The task:
Rewrite every line of the records below as a Markdown table with the columns Row and Line. Number each row and leave out blank lines.

Entries for locating text and elements:

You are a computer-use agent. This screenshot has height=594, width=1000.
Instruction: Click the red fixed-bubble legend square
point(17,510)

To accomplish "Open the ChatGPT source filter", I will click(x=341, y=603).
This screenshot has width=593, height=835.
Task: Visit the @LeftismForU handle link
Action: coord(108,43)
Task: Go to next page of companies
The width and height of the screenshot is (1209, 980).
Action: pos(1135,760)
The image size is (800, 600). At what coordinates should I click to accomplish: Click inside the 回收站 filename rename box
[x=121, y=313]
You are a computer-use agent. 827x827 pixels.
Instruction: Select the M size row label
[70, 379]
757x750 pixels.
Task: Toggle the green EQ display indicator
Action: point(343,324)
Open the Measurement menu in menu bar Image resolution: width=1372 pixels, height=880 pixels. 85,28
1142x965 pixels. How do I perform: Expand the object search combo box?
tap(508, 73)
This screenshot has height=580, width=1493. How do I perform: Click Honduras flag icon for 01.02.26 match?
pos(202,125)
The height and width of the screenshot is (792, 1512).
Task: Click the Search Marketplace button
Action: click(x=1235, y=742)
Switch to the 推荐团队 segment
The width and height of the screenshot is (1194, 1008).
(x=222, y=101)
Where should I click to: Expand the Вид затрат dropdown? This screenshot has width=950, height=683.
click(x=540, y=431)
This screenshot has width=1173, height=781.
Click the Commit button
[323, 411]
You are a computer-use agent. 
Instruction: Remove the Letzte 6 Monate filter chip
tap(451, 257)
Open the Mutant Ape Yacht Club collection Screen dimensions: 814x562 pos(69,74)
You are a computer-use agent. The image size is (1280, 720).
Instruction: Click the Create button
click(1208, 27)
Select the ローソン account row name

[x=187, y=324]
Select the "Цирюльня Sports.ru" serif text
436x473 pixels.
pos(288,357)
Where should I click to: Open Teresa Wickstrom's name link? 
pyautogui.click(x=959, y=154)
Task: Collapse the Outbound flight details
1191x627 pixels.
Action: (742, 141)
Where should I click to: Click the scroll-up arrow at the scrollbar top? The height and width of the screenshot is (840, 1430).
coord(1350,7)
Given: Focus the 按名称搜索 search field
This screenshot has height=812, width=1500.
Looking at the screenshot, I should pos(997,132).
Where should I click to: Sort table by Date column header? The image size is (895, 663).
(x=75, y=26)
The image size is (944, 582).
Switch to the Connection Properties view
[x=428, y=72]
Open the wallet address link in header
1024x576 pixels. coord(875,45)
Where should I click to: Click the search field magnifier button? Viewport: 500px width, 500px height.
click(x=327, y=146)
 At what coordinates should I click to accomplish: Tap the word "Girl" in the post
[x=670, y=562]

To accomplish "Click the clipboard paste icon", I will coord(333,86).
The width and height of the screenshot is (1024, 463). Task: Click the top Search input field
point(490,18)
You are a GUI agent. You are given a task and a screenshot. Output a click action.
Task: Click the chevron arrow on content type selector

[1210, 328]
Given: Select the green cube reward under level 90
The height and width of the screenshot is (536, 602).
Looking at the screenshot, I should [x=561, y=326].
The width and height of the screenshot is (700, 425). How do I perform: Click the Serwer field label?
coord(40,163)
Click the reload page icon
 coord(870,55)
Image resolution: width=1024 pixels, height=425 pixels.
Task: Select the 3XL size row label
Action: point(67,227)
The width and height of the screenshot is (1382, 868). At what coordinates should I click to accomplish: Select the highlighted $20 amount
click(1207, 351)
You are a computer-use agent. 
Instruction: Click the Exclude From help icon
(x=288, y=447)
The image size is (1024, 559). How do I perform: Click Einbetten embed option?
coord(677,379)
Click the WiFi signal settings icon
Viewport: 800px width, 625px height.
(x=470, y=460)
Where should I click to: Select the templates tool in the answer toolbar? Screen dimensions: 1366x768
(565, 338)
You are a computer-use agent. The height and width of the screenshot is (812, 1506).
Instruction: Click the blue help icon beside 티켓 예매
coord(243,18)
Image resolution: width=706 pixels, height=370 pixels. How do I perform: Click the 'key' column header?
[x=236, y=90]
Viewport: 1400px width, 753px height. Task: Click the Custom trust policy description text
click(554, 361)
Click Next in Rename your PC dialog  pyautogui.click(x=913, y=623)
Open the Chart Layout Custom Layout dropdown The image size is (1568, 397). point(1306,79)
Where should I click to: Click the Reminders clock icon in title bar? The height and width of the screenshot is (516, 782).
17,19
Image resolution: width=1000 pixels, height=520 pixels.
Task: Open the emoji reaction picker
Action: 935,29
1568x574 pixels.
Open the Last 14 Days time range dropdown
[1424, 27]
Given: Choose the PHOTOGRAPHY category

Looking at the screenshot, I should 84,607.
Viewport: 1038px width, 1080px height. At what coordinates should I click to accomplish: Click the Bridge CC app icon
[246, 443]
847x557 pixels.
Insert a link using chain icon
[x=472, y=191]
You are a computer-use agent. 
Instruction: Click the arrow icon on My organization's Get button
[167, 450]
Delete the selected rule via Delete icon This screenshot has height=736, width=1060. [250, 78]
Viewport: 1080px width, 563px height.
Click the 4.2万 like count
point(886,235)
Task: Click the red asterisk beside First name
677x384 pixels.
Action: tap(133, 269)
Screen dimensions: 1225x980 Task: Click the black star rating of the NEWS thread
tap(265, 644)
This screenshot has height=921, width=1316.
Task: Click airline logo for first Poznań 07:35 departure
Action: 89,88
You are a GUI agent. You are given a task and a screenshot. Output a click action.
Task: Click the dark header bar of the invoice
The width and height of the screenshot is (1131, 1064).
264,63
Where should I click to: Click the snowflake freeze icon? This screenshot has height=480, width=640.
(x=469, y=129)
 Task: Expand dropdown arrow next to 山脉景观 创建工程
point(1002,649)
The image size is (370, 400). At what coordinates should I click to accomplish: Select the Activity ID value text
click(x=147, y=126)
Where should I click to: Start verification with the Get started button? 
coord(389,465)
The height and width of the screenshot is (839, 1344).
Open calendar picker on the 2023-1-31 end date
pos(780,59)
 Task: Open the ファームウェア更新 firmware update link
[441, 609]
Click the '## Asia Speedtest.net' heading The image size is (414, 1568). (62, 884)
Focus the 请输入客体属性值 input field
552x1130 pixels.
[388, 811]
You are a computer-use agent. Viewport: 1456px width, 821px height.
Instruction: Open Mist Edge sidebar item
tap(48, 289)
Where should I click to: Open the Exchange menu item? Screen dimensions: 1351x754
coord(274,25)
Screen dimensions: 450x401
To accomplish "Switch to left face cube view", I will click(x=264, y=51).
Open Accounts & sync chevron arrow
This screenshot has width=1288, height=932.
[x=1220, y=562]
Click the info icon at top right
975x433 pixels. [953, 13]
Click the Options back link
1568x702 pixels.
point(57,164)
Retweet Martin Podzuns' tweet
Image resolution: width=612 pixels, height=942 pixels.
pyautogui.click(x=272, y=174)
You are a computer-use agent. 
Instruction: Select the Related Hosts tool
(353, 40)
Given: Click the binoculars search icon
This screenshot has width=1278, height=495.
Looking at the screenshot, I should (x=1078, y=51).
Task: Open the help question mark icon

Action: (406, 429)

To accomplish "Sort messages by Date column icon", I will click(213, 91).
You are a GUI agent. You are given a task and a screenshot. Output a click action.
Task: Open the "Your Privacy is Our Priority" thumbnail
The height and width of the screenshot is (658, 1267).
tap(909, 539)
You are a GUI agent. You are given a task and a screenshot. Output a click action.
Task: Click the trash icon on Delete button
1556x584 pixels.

Reply to the exercise:
| Row | Line |
|---|---|
| 1 | You are a computer-use agent. This screenshot has height=594, width=1000. |
| 2 | Instruction: Click the red fixed-bubble legend square |
| 3 | point(17,510) |
| 4 | To accomplish "Open the ChatGPT source filter", I will click(x=341, y=603). |
| 5 | This screenshot has width=593, height=835. |
| 6 | Task: Visit the @LeftismForU handle link |
| 7 | Action: coord(108,43) |
| 8 | Task: Go to next page of companies |
| 9 | The width and height of the screenshot is (1209, 980). |
| 10 | Action: pos(1135,760) |
| 11 | The image size is (800, 600). At what coordinates should I click to accomplish: Click inside the 回收站 filename rename box |
| 12 | [x=121, y=313] |
| 13 | You are a computer-use agent. 827x827 pixels. |
| 14 | Instruction: Select the M size row label |
| 15 | [70, 379] |
| 16 | 757x750 pixels. |
| 17 | Task: Toggle the green EQ display indicator |
| 18 | Action: point(343,324) |
| 19 | Open the Measurement menu in menu bar Image resolution: width=1372 pixels, height=880 pixels. 85,28 |
| 20 | 1142x965 pixels. How do I perform: Expand the object search combo box? |
| 21 | tap(508, 73) |
| 22 | This screenshot has height=580, width=1493. How do I perform: Click Honduras flag icon for 01.02.26 match? |
| 23 | pos(202,125) |
| 24 | The height and width of the screenshot is (792, 1512). |
| 25 | Task: Click the Search Marketplace button |
| 26 | Action: click(x=1235, y=742) |
| 27 | Switch to the 推荐团队 segment |
| 28 | The width and height of the screenshot is (1194, 1008). |
| 29 | (x=222, y=101) |
| 30 | Where should I click to: Expand the Вид затрат dropdown? This screenshot has width=950, height=683. |
| 31 | click(x=540, y=431) |
| 32 | This screenshot has width=1173, height=781. |
| 33 | Click the Commit button |
| 34 | [323, 411] |
| 35 | You are a computer-use agent.  |
| 36 | Instruction: Remove the Letzte 6 Monate filter chip |
| 37 | tap(451, 257) |
| 38 | Open the Mutant Ape Yacht Club collection Screen dimensions: 814x562 pos(69,74) |
| 39 | You are a computer-use agent. The image size is (1280, 720). |
| 40 | Instruction: Click the Create button |
| 41 | click(1208, 27) |
| 42 | Select the ローソン account row name |
| 43 | [x=187, y=324] |
| 44 | Select the "Цирюльня Sports.ru" serif text |
| 45 | 436x473 pixels. |
| 46 | pos(288,357) |
| 47 | Where should I click to: Open Teresa Wickstrom's name link?  |
| 48 | pyautogui.click(x=959, y=154) |
| 49 | Task: Collapse the Outbound flight details |
| 50 | 1191x627 pixels. |
| 51 | Action: (742, 141) |
| 52 | Where should I click to: Click the scroll-up arrow at the scrollbar top? The height and width of the screenshot is (840, 1430). |
| 53 | coord(1350,7) |
| 54 | Given: Focus the 按名称搜索 search field |
| 55 | This screenshot has height=812, width=1500. |
| 56 | Looking at the screenshot, I should pos(997,132). |
| 57 | Where should I click to: Sort table by Date column header? The image size is (895, 663). |
| 58 | (x=75, y=26) |
| 59 | The image size is (944, 582). |
| 60 | Switch to the Connection Properties view |
| 61 | [x=428, y=72] |
| 62 | Open the wallet address link in header |
| 63 | 1024x576 pixels. coord(875,45) |
| 64 | Where should I click to: Click the search field magnifier button? Viewport: 500px width, 500px height. |
| 65 | click(x=327, y=146) |
| 66 |  At what coordinates should I click to accomplish: Tap the word "Girl" in the post |
| 67 | [x=670, y=562] |
| 68 | To accomplish "Click the clipboard paste icon", I will coord(333,86). |
| 69 | The width and height of the screenshot is (1024, 463). Task: Click the top Search input field |
| 70 | point(490,18) |
| 71 | You are a GUI agent. You are given a task and a screenshot. Output a click action. |
| 72 | Task: Click the chevron arrow on content type selector |
| 73 | [1210, 328] |
| 74 | Given: Select the green cube reward under level 90 |
| 75 | The height and width of the screenshot is (536, 602). |
| 76 | Looking at the screenshot, I should [x=561, y=326]. |
| 77 | The width and height of the screenshot is (700, 425). How do I perform: Click the Serwer field label? |
| 78 | coord(40,163) |
| 79 | Click the reload page icon |
| 80 |  coord(870,55) |
| 81 | Image resolution: width=1024 pixels, height=425 pixels. |
| 82 | Task: Select the 3XL size row label |
| 83 | Action: point(67,227) |
| 84 | The width and height of the screenshot is (1382, 868). At what coordinates should I click to accomplish: Select the highlighted $20 amount |
| 85 | click(1207, 351) |
| 86 | You are a computer-use agent.  |
| 87 | Instruction: Click the Exclude From help icon |
| 88 | (x=288, y=447) |
| 89 | The image size is (1024, 559). How do I perform: Click Einbetten embed option? |
| 90 | coord(677,379) |
| 91 | Click the WiFi signal settings icon |
| 92 | Viewport: 800px width, 625px height. |
| 93 | (x=470, y=460) |
| 94 | Where should I click to: Select the templates tool in the answer toolbar? Screen dimensions: 1366x768 |
| 95 | (565, 338) |
| 96 | You are a computer-use agent. The height and width of the screenshot is (812, 1506). |
| 97 | Instruction: Click the blue help icon beside 티켓 예매 |
| 98 | coord(243,18) |
| 99 | Image resolution: width=706 pixels, height=370 pixels. How do I perform: Click the 'key' column header? |
| 100 | [x=236, y=90] |
| 101 | Viewport: 1400px width, 753px height. Task: Click the Custom trust policy description text |
| 102 | click(554, 361) |
| 103 | Click Next in Rename your PC dialog  pyautogui.click(x=913, y=623) |
| 104 | Open the Chart Layout Custom Layout dropdown The image size is (1568, 397). point(1306,79) |
| 105 | Where should I click to: Click the Reminders clock icon in title bar? The height and width of the screenshot is (516, 782). |
| 106 | 17,19 |
| 107 | Image resolution: width=1000 pixels, height=520 pixels. |
| 108 | Task: Open the emoji reaction picker |
| 109 | Action: 935,29 |
| 110 | 1568x574 pixels. |
| 111 | Open the Last 14 Days time range dropdown |
| 112 | [1424, 27] |
| 113 | Given: Choose the PHOTOGRAPHY category |
| 114 | Looking at the screenshot, I should 84,607. |
| 115 | Viewport: 1038px width, 1080px height. At what coordinates should I click to accomplish: Click the Bridge CC app icon |
| 116 | [246, 443] |
| 117 | 847x557 pixels. |
| 118 | Insert a link using chain icon |
| 119 | [x=472, y=191] |
| 120 | You are a computer-use agent.  |
| 121 | Instruction: Click the arrow icon on My organization's Get button |
| 122 | [167, 450] |
| 123 | Delete the selected rule via Delete icon This screenshot has height=736, width=1060. [250, 78] |
| 124 | Viewport: 1080px width, 563px height. |
| 125 | Click the 4.2万 like count |
| 126 | point(886,235) |
| 127 | Task: Click the red asterisk beside First name |
| 128 | 677x384 pixels. |
| 129 | Action: tap(133, 269) |
| 130 | Screen dimensions: 1225x980 Task: Click the black star rating of the NEWS thread |
| 131 | tap(265, 644) |
| 132 | This screenshot has height=921, width=1316. |
| 133 | Task: Click airline logo for first Poznań 07:35 departure |
| 134 | Action: 89,88 |
| 135 | You are a GUI agent. You are given a task and a screenshot. Output a click action. |
| 136 | Task: Click the dark header bar of the invoice |
| 137 | The width and height of the screenshot is (1131, 1064). |
| 138 | 264,63 |
| 139 | Where should I click to: Click the snowflake freeze icon? This screenshot has height=480, width=640. |
| 140 | (x=469, y=129) |
| 141 |  Task: Expand dropdown arrow next to 山脉景观 创建工程 |
| 142 | point(1002,649) |
| 143 | The image size is (370, 400). At what coordinates should I click to accomplish: Select the Activity ID value text |
| 144 | click(x=147, y=126) |
| 145 | Where should I click to: Start verification with the Get started button?  |
| 146 | coord(389,465) |
| 147 | The height and width of the screenshot is (839, 1344). |
| 148 | Open calendar picker on the 2023-1-31 end date |
| 149 | pos(780,59) |
| 150 |  Task: Open the ファームウェア更新 firmware update link |
| 151 | [441, 609] |
| 152 | Click the '## Asia Speedtest.net' heading The image size is (414, 1568). (62, 884) |
| 153 | Focus the 请输入客体属性值 input field |
| 154 | 552x1130 pixels. |
| 155 | [388, 811] |
| 156 | You are a computer-use agent. Viewport: 1456px width, 821px height. |
| 157 | Instruction: Open Mist Edge sidebar item |
| 158 | tap(48, 289) |
| 159 | Where should I click to: Open the Exchange menu item? Screen dimensions: 1351x754 |
| 160 | coord(274,25) |
| 161 | Screen dimensions: 450x401 |
| 162 | To accomplish "Switch to left face cube view", I will click(x=264, y=51). |
| 163 | Open Accounts & sync chevron arrow |
| 164 | This screenshot has width=1288, height=932. |
| 165 | [x=1220, y=562] |
| 166 | Click the info icon at top right |
| 167 | 975x433 pixels. [953, 13] |
| 168 | Click the Options back link |
| 169 | 1568x702 pixels. |
| 170 | point(57,164) |
| 171 | Retweet Martin Podzuns' tweet |
| 172 | Image resolution: width=612 pixels, height=942 pixels. |
| 173 | pyautogui.click(x=272, y=174) |
| 174 | You are a computer-use agent.  |
| 175 | Instruction: Select the Related Hosts tool |
| 176 | (353, 40) |
| 177 | Given: Click the binoculars search icon |
| 178 | This screenshot has width=1278, height=495. |
| 179 | Looking at the screenshot, I should (x=1078, y=51). |
| 180 | Task: Open the help question mark icon |
| 181 | Action: (406, 429) |
| 182 | To accomplish "Sort messages by Date column icon", I will click(213, 91). |
| 183 | You are a GUI agent. You are given a task and a screenshot. Output a click action. |
| 184 | Task: Open the "Your Privacy is Our Priority" thumbnail |
| 185 | The height and width of the screenshot is (658, 1267). |
| 186 | tap(909, 539) |
| 187 | You are a GUI agent. You are given a task and a screenshot. Output a click action. |
| 188 | Task: Click the trash icon on Delete button |
| 189 | 1556x584 pixels. |